The company has played down the criticism, saying it is
extremely conservative in booking the value of new potential fields
and wells. That reduces its exposure to write-downs if the assets
later prove to be worth less than expected, it says.
Exxon's ability to avoid write-downs—and potential losses that
come with them—has been among the factors helping the company
outperform rivals since prices began falling in mid-2014. Exxon
shares have fallen by about half of the average of top peers
Chevron Corp., Royal Dutch Shell PLC, Total SA and BP PLC. Since
2014, those companies have booked more than $50 billion overall in
write-downs and impairments.
Yet Exxon has lost money for six straight quarters in its U.S.
drilling business. The company had to remove the equivalent of more
than 900 million barrels of U.S. natural gas reserves from its
books in 2015, an acknowledgment that wells on those properties
cannot currently be economically drilled. When it agreed to
purchase shale explorer XTO Energy Inc. in 2009 for $31 billion,
natural gas sold for almost double what it does now.
For many producers, such losses in net income and reserves would
make write-downs inevitable, but Exxon didn't write down the
overall value of its reserves. The lack of such a step at Exxon
"raises serious questions of financial stewardship," Paul Sankey,
an oil analyst at Wolfe Research, wrote last month.
"It is impossible to believe that no assets have been impaired,"
he said.
The process for booking oil and gas reserves, and recognizing
when they fall, is separate from accounting for how the value of
those reserves changes over time on a company balance sheet.
John Herrlin, an analyst at Socié té Gé né rale, came to a
different conclusion in an investor note last month, writing that
about three fourths of Exxon's reserves are from areas with
producing wells, a factor that makes impairments less likely than
in undeveloped areas.
Exxon Chief Executive Rex Tillerson told trade publication
Energy Intelligence last year that the company has been able to
avoid write-downs because it places a high burden on executives to
ensure that projects can work at lower prices, and holds them
accountable.
"We don't do write-downs," Mr. Tillerson told the publication.
"We are not going to bail you out by writing it down. That is the
message to our organization."
Out of the 40 biggest publicly traded oil companies in the
world, Exxon is the only one that hasn't booked any impairments in
the last 10 years, according to S&P Global Market
Intelligence.
In 2013, the U.S. Securities and Exchange Commission asked Exxon
why it hadn't booked any impairments in the previous year, citing a
speech Mr. Tillerson gave in June 2012 in which he said the company
was making "no money" due to declining natural-gas prices.

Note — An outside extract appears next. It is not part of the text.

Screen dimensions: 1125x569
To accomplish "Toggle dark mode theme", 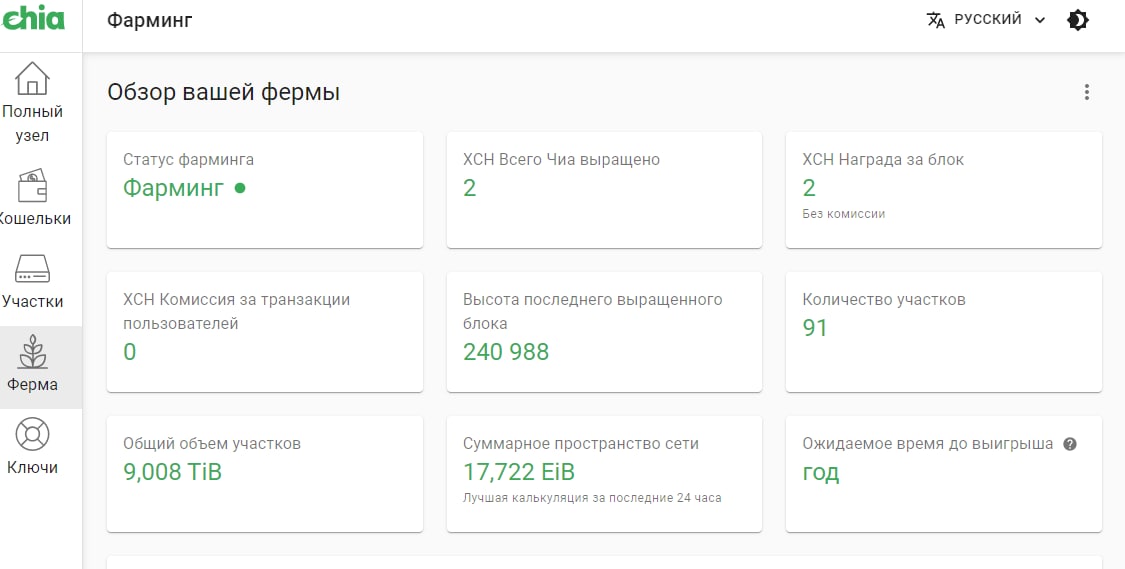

Exxon's response then mirrors its position now: That short-term
price fluctuations aren't enough to render worthless wells that
would potentially be drilled over decades. Another key to the
company's assessment is the view that its assets will hold value
when prices eventually rebound.
Natural gas rose substantially in 2013 after the SEC's inquiry,
but many oil executives and forecasters have said they expect
prices to remain low for some time.
Last year, Exxon scrutinized its assets most at risk for
impairment and found that future cash flows anticipated from its
fields were "substantially" higher than the book value of the
asset. Exxon "does not view temporarily low prices or margins as a
trigger event for conducting impairment tests," according to a
company filing.
The company is known for its conservatism in recognizing the
value of reserves, a practice that results in lower write-downs,
said Sean Heinroth, a principal in the energy practice at
management consultancy A.T. Kearney. Exxon is also known for
rigidly interpreting regulations and sometimes pushing back against
regulators if company leaders feel their practices follow the law,
he said.
"I would have expected some write-downs, even to avoid being
called out on it, on being the last company not to have
write-downs," he said.
Exxon has previously faced a lawsuit over its impairment
practices. Plaintiffs including the Ohio state pension system
alleged in a 2004 class-action suit that the company's failure to
impair its properties undercut shareholders of Mobil Corp. in the
1999 deal that combined the companies.
The suit alleged that Exxon should have seen write-downs of
between $3 billion to $7 billion in the late 1990s, another period
of historically low prices. It included an allegation from a former
Exxon insider that the company "operated under an order" by former
Chief Executive Lee Raymond that "no impairment would be
recorded."
Exxon denied the allegations. The lawsuit was dismissed because
the statute of limitations on such claims had passed.
Dave Michaels contributed to this article.
(END) Dow Jones Newswires
September 16, 2016 06:45 ET (10:45 GMT)
Copyright (c) 2016 Dow Jones & Company, Inc.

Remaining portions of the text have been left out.